When the White House review began, the interagency group debated whether to try to beat the Iraqi Study Group's report or let it play out and then look "bigger and better" by doing a report later, said an official familiar with the discussions. It was agreed to wait. But the emphasis throughout the month-long process has been to produce a strategy that would be deliberately distinct, the official added.
The White House review does not have the depth or scope of the Iraq Study Group's, according to officials familiar with the deliberations. "There's a lack of thinking on other big issues -- oil, the economy, infrastructure and jobs," said one source who was briefed on the interagency discussions and requested anonymity because talks are ongoing.
During yesterday's White House meeting, Bush asked all the questions, except for one at the end from Cheney, a source said. But Cheney took copious notes throughout, filling several pages, he said. "They didn't really reveal their own views" in their questions, said retired Army Gen. Barry McCaffrey, one of the five participants.
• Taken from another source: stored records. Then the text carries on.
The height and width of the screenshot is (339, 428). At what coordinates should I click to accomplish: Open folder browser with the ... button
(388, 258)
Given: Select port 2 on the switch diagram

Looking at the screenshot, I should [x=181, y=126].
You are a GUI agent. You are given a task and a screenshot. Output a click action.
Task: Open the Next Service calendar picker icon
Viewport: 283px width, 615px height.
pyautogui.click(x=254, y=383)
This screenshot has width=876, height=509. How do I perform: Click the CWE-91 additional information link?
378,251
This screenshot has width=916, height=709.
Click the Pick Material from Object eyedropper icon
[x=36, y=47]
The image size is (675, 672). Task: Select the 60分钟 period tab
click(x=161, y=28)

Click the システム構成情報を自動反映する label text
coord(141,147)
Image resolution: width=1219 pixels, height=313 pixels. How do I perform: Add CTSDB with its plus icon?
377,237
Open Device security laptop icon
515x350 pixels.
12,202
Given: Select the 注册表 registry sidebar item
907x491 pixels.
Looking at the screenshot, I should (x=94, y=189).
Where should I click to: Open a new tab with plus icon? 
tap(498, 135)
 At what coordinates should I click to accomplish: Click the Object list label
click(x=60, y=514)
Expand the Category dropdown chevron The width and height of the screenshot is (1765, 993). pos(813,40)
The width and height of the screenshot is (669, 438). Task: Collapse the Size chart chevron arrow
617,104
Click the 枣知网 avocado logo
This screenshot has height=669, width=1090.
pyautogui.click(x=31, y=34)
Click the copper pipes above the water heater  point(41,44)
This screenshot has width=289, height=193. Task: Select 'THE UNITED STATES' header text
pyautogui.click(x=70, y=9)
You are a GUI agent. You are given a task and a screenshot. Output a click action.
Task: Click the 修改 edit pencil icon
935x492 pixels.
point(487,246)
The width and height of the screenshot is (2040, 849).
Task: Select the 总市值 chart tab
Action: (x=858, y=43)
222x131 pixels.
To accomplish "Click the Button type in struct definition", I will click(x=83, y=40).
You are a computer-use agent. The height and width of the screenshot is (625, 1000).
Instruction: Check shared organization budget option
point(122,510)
As a whole, the group of retired generals and academics who met Bush tend to be skeptical of the Iraq Study Group's proposals, and so were able to give him additional reasons to reject its recommendations.
The first to speak was Eliot A. Cohen, an expert in military strategy at Johns Hopkins University, who has criticized the study group's findings, particularly on engaging Iran and Syria and on decreasing combat troops. He was followed by Keane, McCaffrey and Wayne A. Downing, all retired four-star Army generals. Two have told friends they are skeptical of the study group's recommendation to cut U.S. combat forces over the next year while quadrupling the size of the training and advisory effort, which currently numbers around 4,000.
Staff writer Robin Wright contributed to this report.